- [ACTION ITEM] From the line containing "The height and width of the screenshot is (566, 600)." down to the last line of the entries, print each line exactly and leave the pictures out.

- [Stored items]
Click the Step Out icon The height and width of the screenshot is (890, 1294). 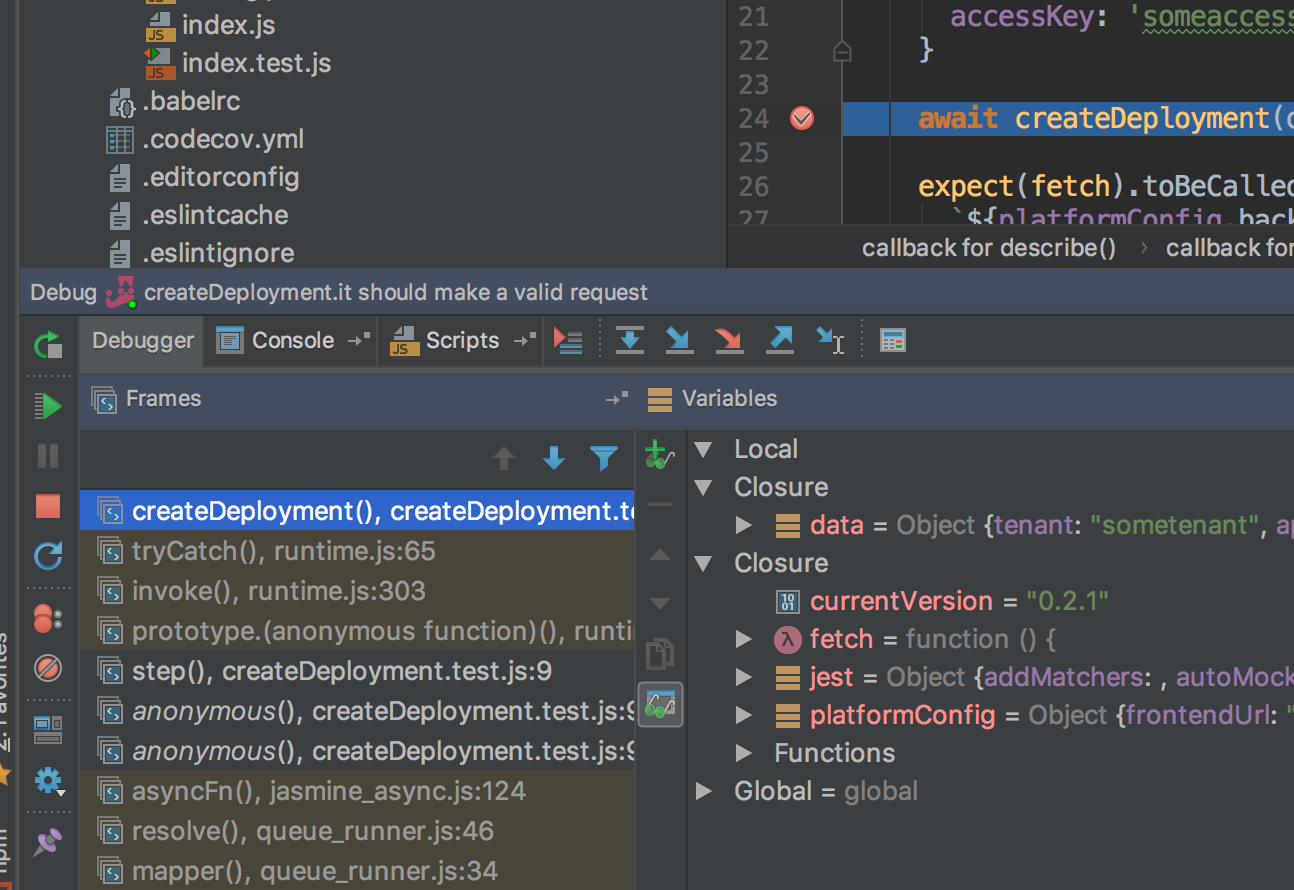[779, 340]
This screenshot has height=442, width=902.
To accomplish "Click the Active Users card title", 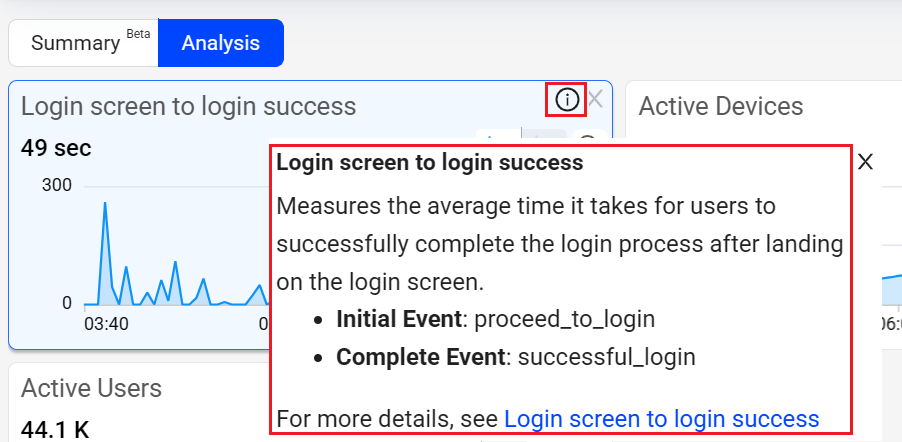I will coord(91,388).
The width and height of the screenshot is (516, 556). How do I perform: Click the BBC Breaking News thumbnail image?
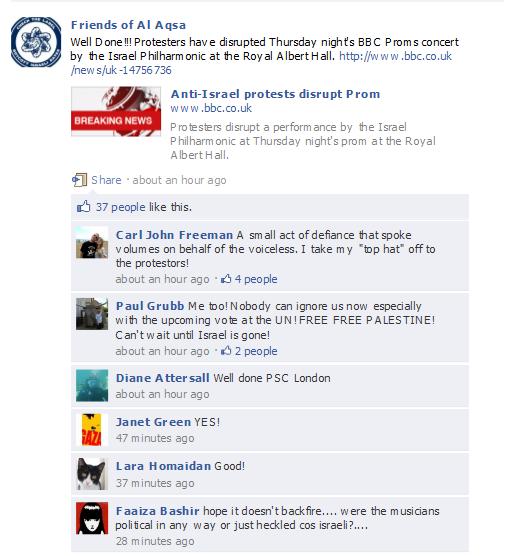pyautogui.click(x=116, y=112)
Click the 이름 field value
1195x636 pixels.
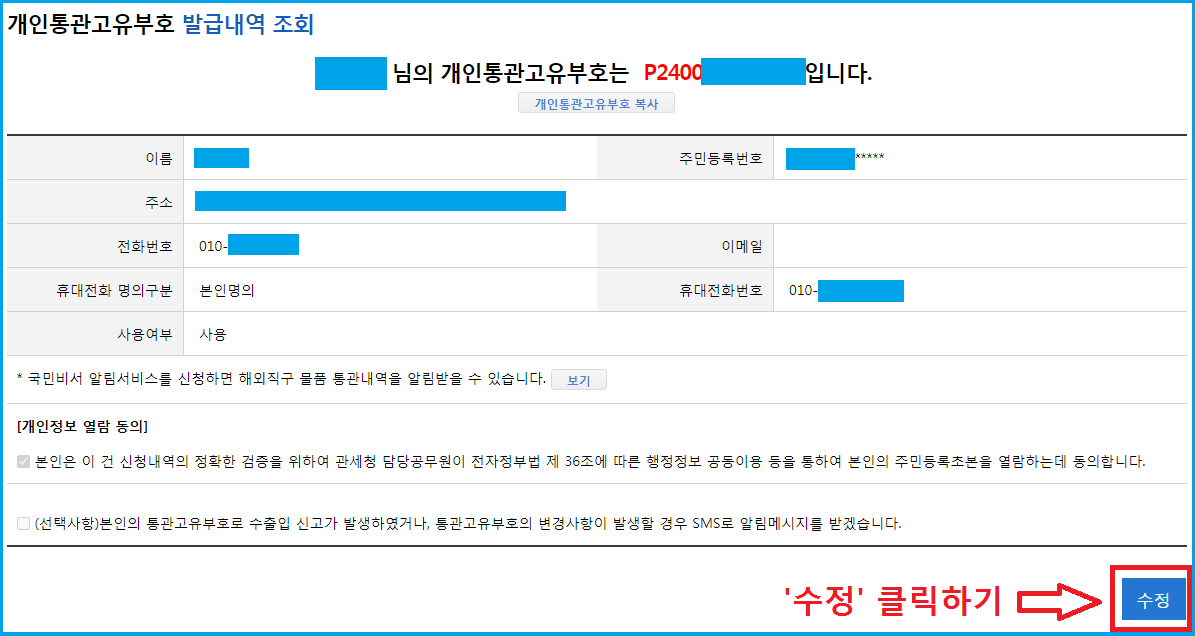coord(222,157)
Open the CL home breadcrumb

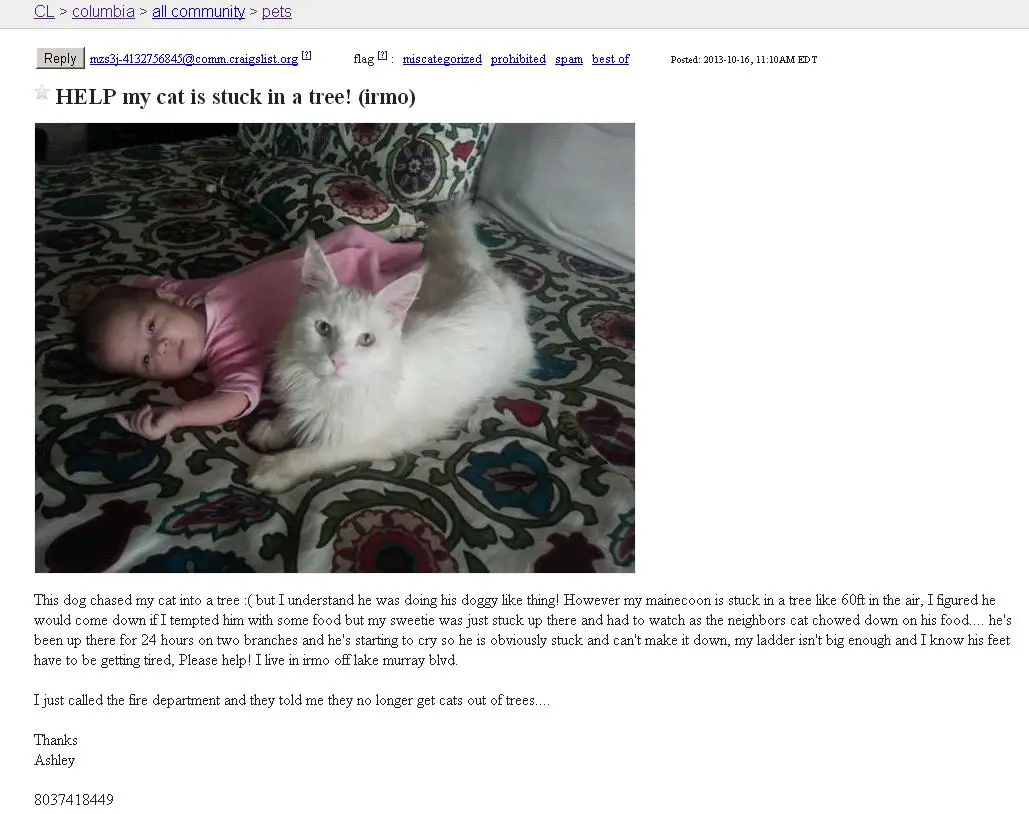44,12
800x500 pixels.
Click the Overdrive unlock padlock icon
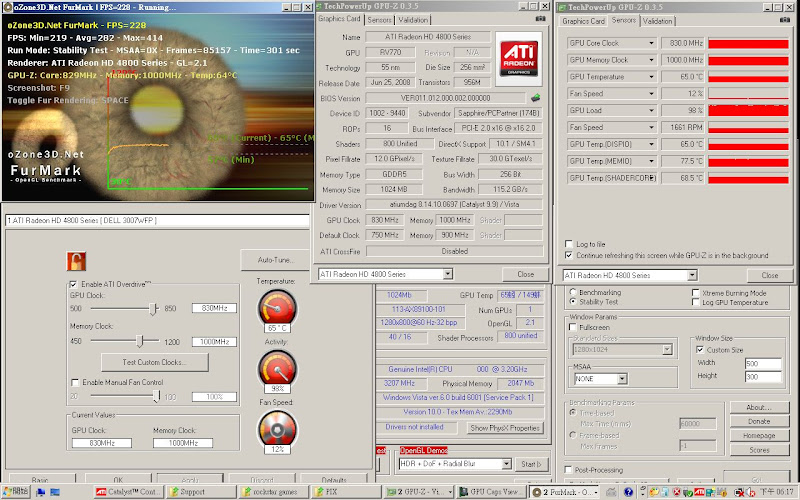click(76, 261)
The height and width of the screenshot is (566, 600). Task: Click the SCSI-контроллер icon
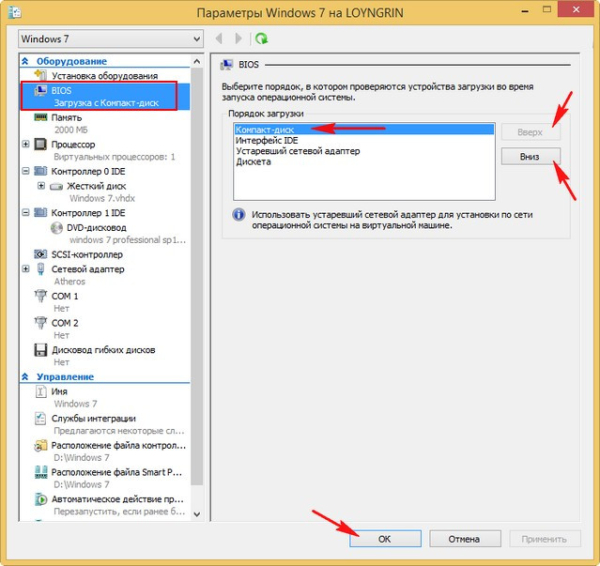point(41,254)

- [ANSWER BELOW]
The height and width of the screenshot is (566, 600). Task: Click the SCSI-контроллер icon
point(41,254)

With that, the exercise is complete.